Mise en scène : Philippe Nicolle
Texte : Ecriture collective sous la direction de Philippe Nicolle avec la participation de Gabor Rassov
Interprètes : Kamel Abdessadok, Christophe Arnulf, Aymeric Descharrières, Servane Deschamps, Sébastien Chabane, Olivier Dureuil, Anne-Gaëlle Jourdain, Erwan Laurent, Michel Mugnier ou Hervé Dilé, Florence Nicolle, Philippe Nicolle ou Gabor Rassov, Laurence Rossignol
Durée : 1h45
Genre : Théâtre de rue en salle
“On m’arnaque.”, je pense dès le début du spectacle, que l’on me présente comme une balbutiante sortie de résidence dont il faudrait excuser les ratés. “Je suis sûr qu’on m’arnaque.” Et j’adore qu’on m’arnaque. Ne vous laissez pas tromper par leurs airs de gaffeurs amateurs, les 26 000 couverts sont de véritables virtuoses du comique.
Il s’agit avant tout d’un spectacle sur la mort au théâtre - non, il aurait dû s’agir d’un spectacle sur la mort au théâtre, s’il n’y avait pas eu quelques couacs ou problèmes techniques ou décès sur le chemin. C’est la première, l’affaire est sérieuse, on ne rit plus. Qu’importent les embûches, les 26 000 couverts sont en roue libre, bien décidés à trouver mille parades pour dévaler la pente de la catastrophe. L’engagement des comédiens dans chaque proposition est total. Toute tentative ne sera abandonnée que lorsque le ratage sera un succès phénoménal. “Essayer.
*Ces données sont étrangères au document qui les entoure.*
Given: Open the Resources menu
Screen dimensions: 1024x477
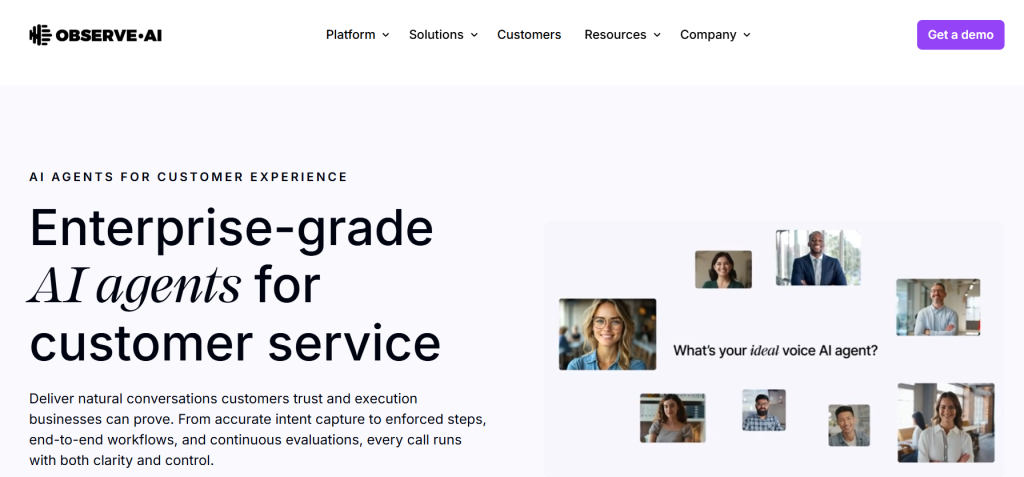Looking at the screenshot, I should [x=615, y=35].
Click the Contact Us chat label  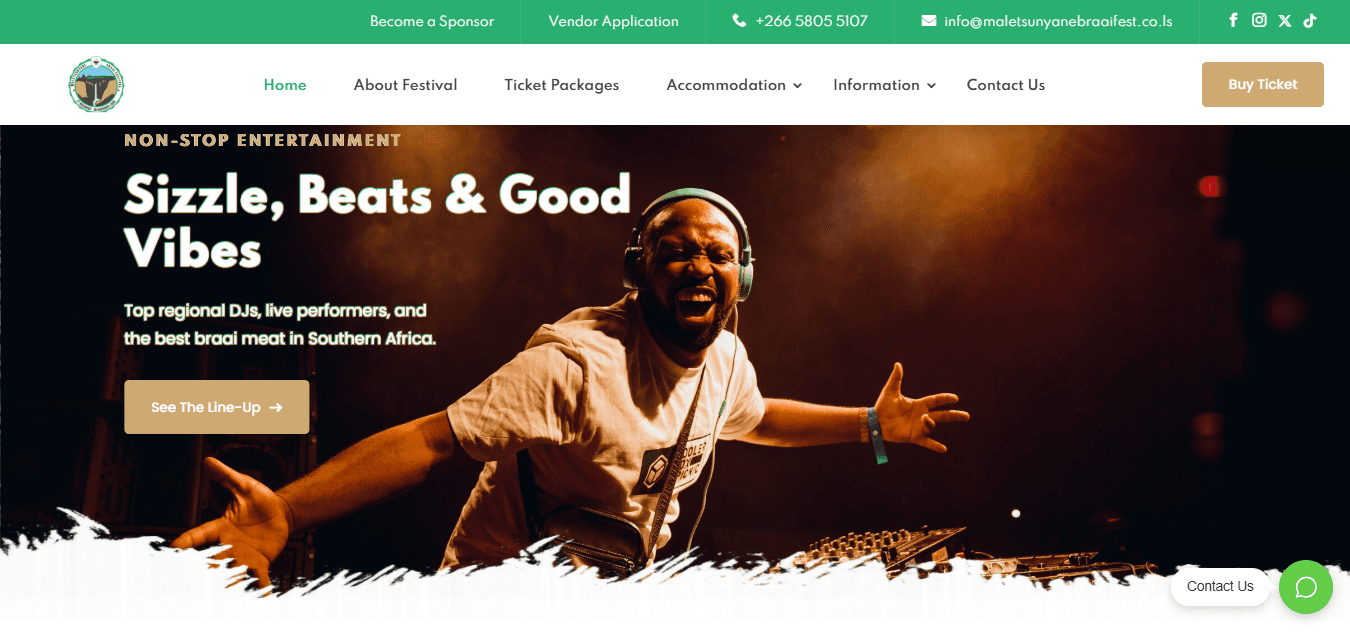[x=1220, y=587]
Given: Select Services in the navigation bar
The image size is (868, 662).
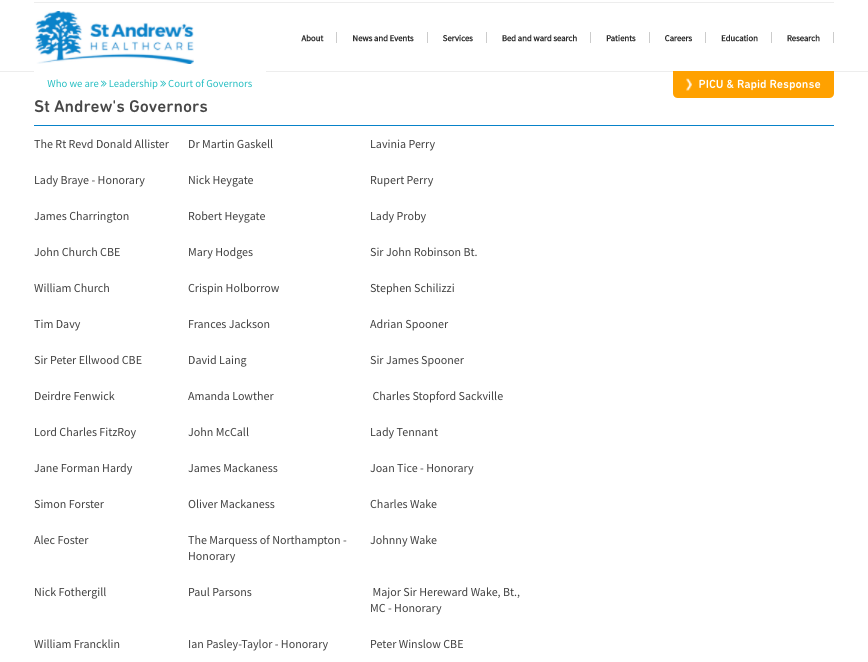Looking at the screenshot, I should tap(457, 39).
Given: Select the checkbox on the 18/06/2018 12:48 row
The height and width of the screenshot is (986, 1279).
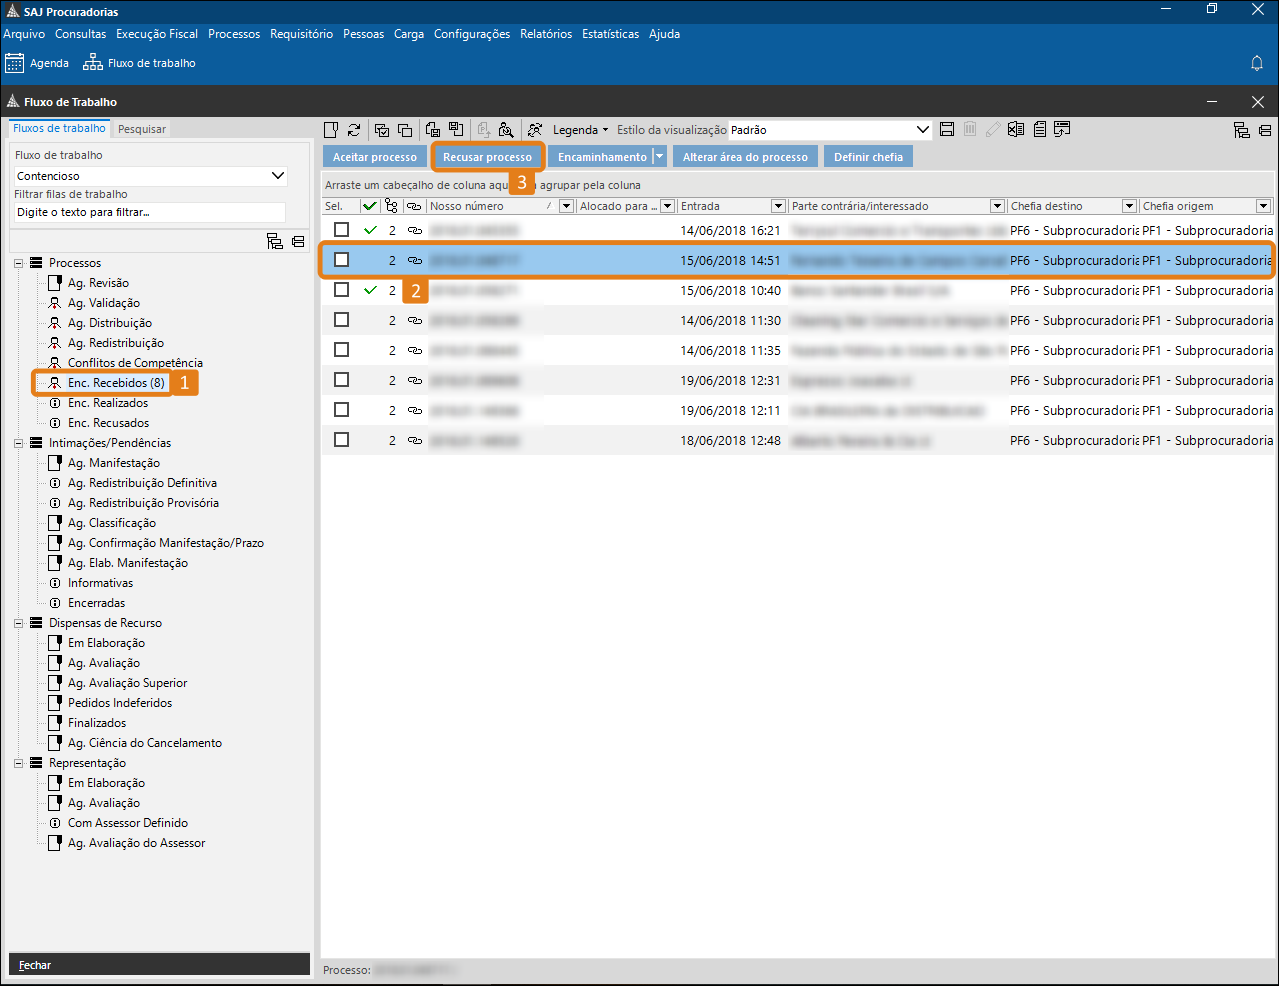Looking at the screenshot, I should tap(342, 440).
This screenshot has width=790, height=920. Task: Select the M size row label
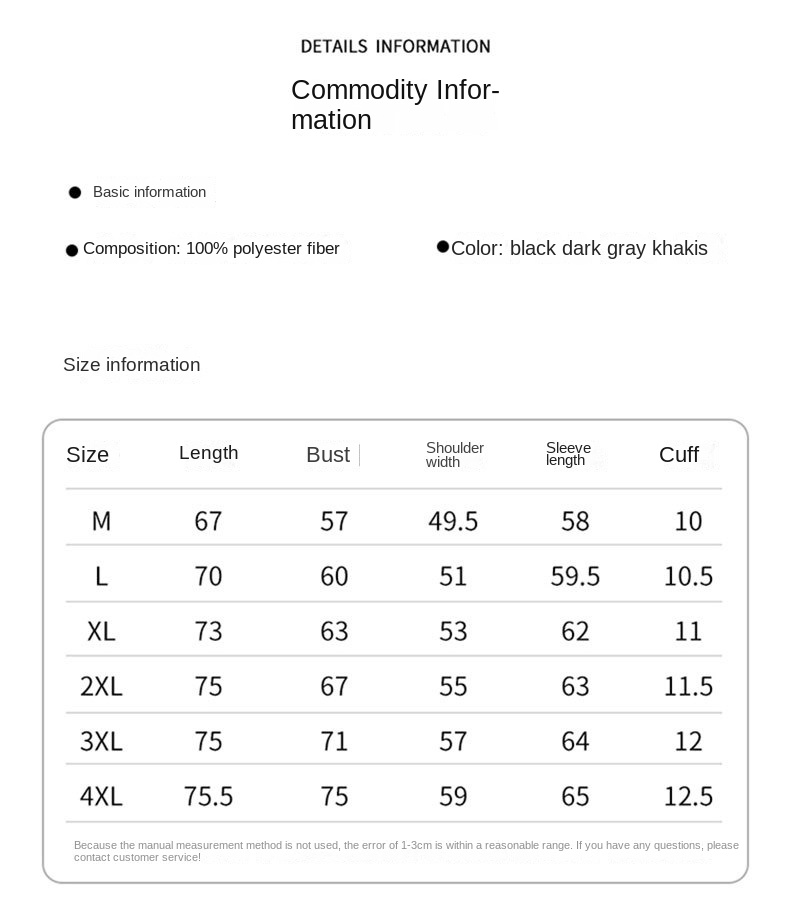[101, 521]
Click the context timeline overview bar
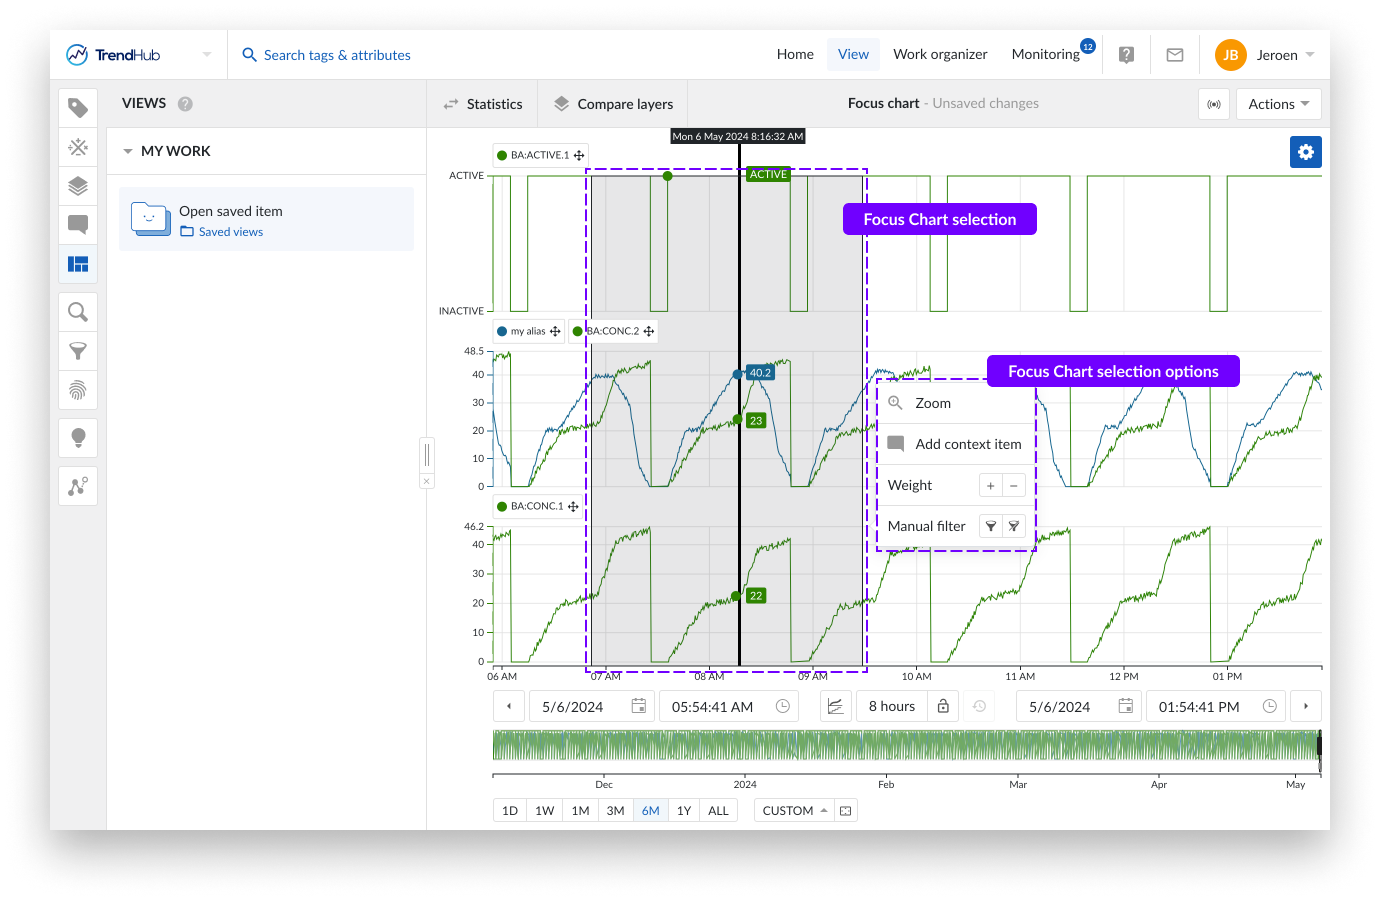This screenshot has width=1380, height=900. [905, 746]
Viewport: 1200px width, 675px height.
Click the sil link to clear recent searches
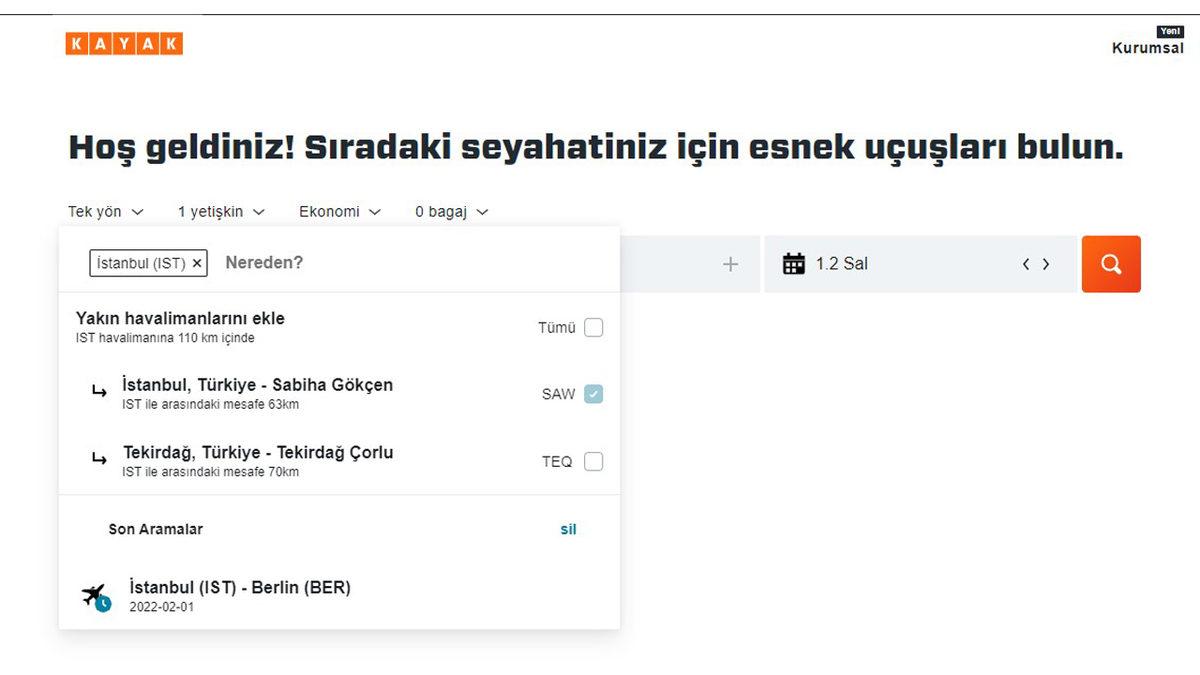click(x=568, y=529)
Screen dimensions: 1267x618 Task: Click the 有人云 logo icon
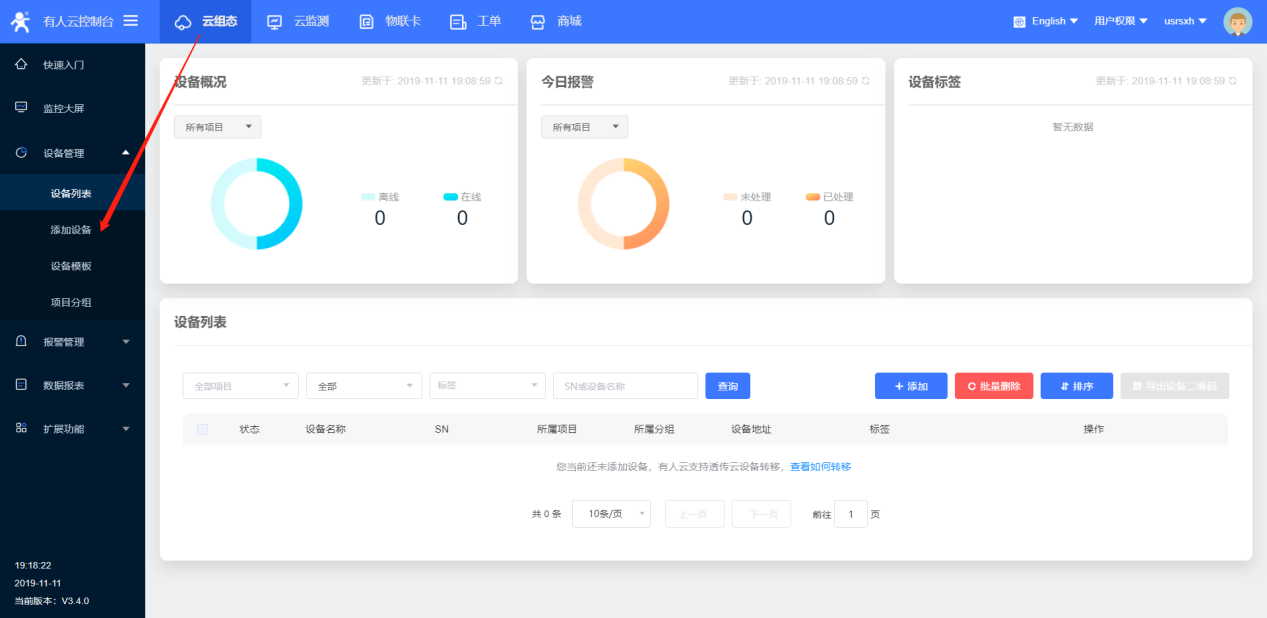pyautogui.click(x=20, y=21)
Rater. Essayer encore. Rater encore. Rater mieux.”, dit Beckett. Il s’agit bien de tout rater. Rien ne doit tenir debout, ou bien c’est un pur hasard et les comédiens sont les premiers à s’en étonner. Dans ce jeu de massacre, les 26 000 parviennent à rater avec virtuosité, ce qui les rend invincibles puisque l’échec devient une réussite et la réussite reste couronnée de nos rires. Le théâtre tout entier est brûlé par les deux bouts pour ce grand feu d’artifice : spectaculaire, ombres chinoises, chanson pédagogique, opérette, lecture théâtralisée… Tous les genres et les esthétiques sont passés à la moulinette au plateau, dans une gestion du rythme affolante de vivacité. Soudain un nouvel accident vient interrompre la représentation, le public est en déroute, “Nous aussi!” s’écrient les comédiens.
“Mais est-ce que ça fait partie du spectacle ?” se demande-t-on à chaque instant. Aucune importance, tant est remarquable leur sagacité à faire feu de tout bois, que l’accident soit réel ou prévu. Et puis si nous allons au théâtre, c’est sans doute parce que nous avons plutôt besoin de surprise et d’inattendu que de réel. Avec les 26 000 couverts, nous sommes en quelque sorte en sécurité car le rire provoqué par le spectacle est toujours émerveillé, plutôt poétique que cynique, dans une dérision constante qui n’humilie jamais. Bien sûr, nous sommes parfois à la frontière de l’angoisse (n’est-ce pas dangereux ? Faut-il s’inquiéter ? Suis-je le dindon de la farce si je m’inquiète alors que je suis au théâtre et que tout est pour de faux ?) mais le malaise est toujours habilement dosé pour n’être jamais insidieux. Finalement ce n’est peut-être pas tant la mort que le pire qui pourrait être le motif central de la pièce, le malaise d’un accident toujours possible mais jamais prévisible dont il est possible de rire, encore et encore, jusqu’à faire pousser des ailes à la gravité.
A bien y réfléchir, je vous conseille d’aller vous faire fendre la poire par les 26 000 couverts au moins pour la surprise de tous les effets et procédés que je ne saurai évoquer sans les gâcher. Au moins pour la superbe interprétation écocitoyenne de la chanson du Hérisson et du Lapin.